Autor: Hronček & Partners, s. r. o.
20 min

It is generally known that from the date of the testator’s death until the date on which the inheritance decision becomes final pursuant to Section 203(1) of Act No. 161/2015 Coll. the Civil Non-Contentious Procedure Code (hereinafter “CMP”) may elapse a long period of time, often lasting several months or even years. During this period, the question arises as to which person or persons will inherit the business share in the limited liability company, as well as questions regarding the resulting consequences for the rights and obligations of a partner in a business entity, arising also from Act No. 315/2016 Coll. on the Register of Public Sector Partners and on Amendments to Certain Acts (hereinafter also referred to as “Act No. 315/2016 Coll.”) —specifically during the period from the testator’s death until such time as these matters are definitively resolved in a resolution on the estate.

Who can inherit a business interest following the death of a partner in a limited liability company, and how does the death of the testator affect the obligations of the public sector partner?

Pursuant to Section 114 of Act No. 513/1991 Coll., the Commercial Code (hereinafter also referred to as the “Commercial Code”), a business share represents the rights and obligations of a partner and the corresponding interest in the company. Ownership of a business share entails not only the right to a property interest in the company, but also other rights of a partner, such as the right to participate in the exercise of the powers of the general meeting, the right to request information from the managing directors regarding company matters, the right to inspect company documents, etc. A business share thus entails both property rights and rights of a personal nature. Under Section 116 of the Commercial Code, a business share is inheritable. The articles of association may exclude the inheritance of a business share unless the company has a sole partner. An heir, unless he or she is the sole partner, may seek the termination of his or her partnership interest through the courts if it cannot be reasonably required of him or her to be a partner; the provisions of Section 113(5) and (6) of the Commercial Code apply mutatis mutandis. In the case of the inheritance of a business share, it passes to the heir in the same manner as the testator’s other assets, namely upon the testator’s death.

The heir to a business share in intestate succession may only be a natural person, and in testamentary succession, a natural person, a legal entity, or the state (in accordance with Section 21 of the Civil Code).

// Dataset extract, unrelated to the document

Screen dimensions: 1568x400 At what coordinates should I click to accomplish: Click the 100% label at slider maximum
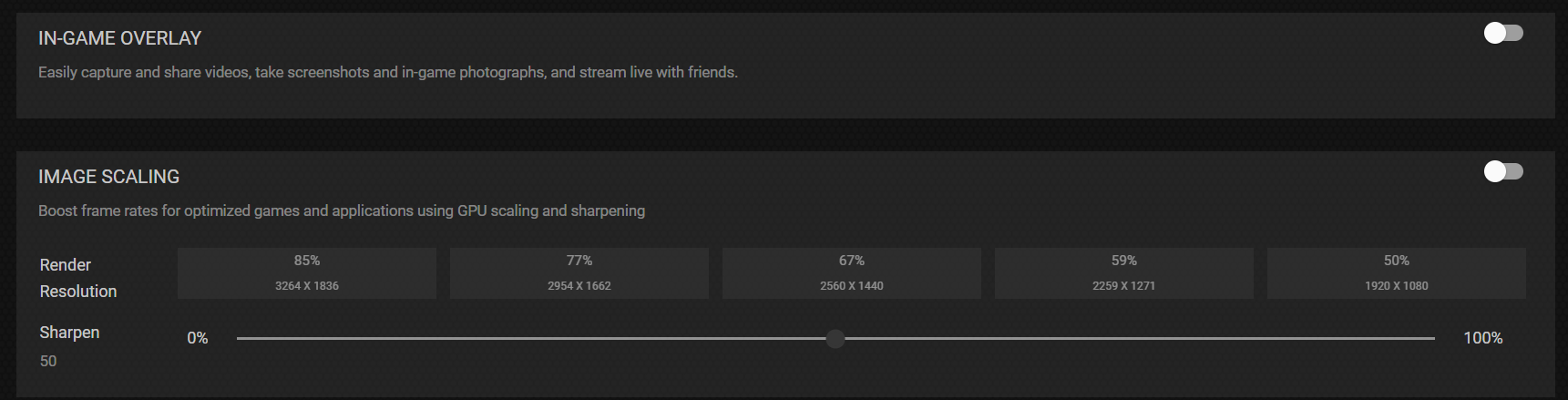(1482, 338)
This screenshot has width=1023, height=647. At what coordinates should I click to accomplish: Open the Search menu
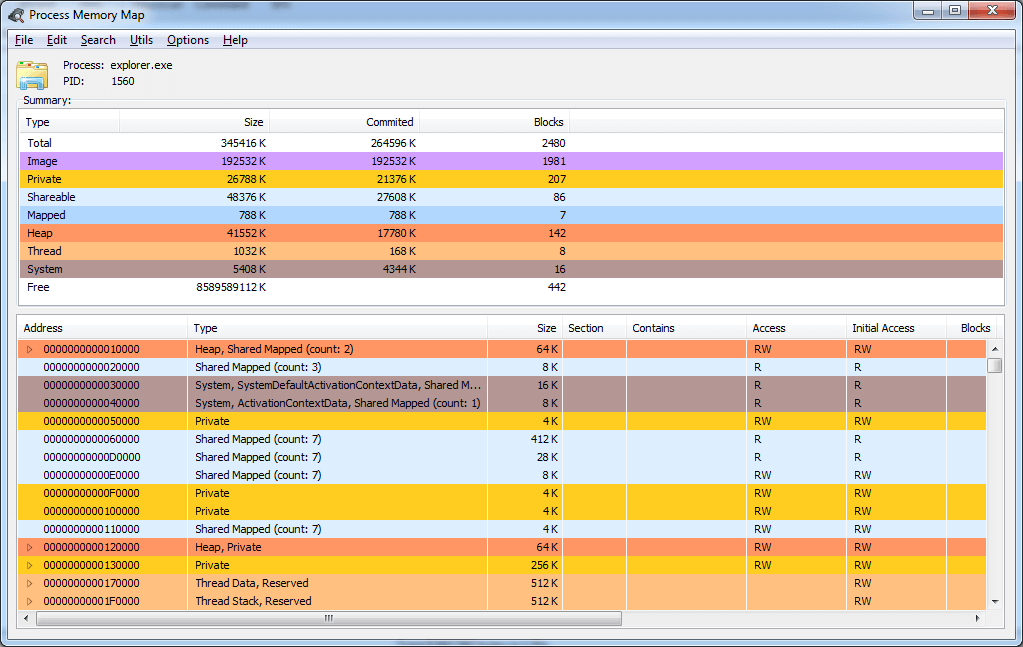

In the event of the death of a partner in a limited liability company, there is no grounds for dissolving the company, as the business share passes ex lege to his or her legal successor. A business share will not be inherited if the inheritance of the business share is expressly excluded by the articles of association. In the case of a single-member business entity, the exception excluding the inheritance of a business share does not apply. In accordance with the Constitution of the Slovak Republic, the inheritance of a business share is therefore also guaranteed. The heir to a business share inherits it as a whole and may either accept or reject it. If there is only one heir to the business share, they take the place of the deceased partner and assume all of their rights and obligations. If there are multiple heirs and they cannot agree on who will inherit the business share, the business share is inherited by all of them. A so-called joint business share is created, in which the co-owners act as a single owner in relation to the company and exercise the rights and obligations associated with the share through a joint representative. Pursuant to Section 114(3) of the Commercial Code, cit.: “A single business share may belong to multiple persons. These persons may exercise their rights arising from this business share only through a common representative and are jointly and severally liable for the payment of the capital contribution. If a single business share is owned by multiple persons, the Commercial Register shall record the amount of the capital contribution to which this business share relates, the extent of its payment, as well as information regarding the joint representative and the individual persons to whom the business share belongs, namely, in the case of legal entities, the business name or title and registered office, and in the case of natural persons, the first name, last name, and place of residence.”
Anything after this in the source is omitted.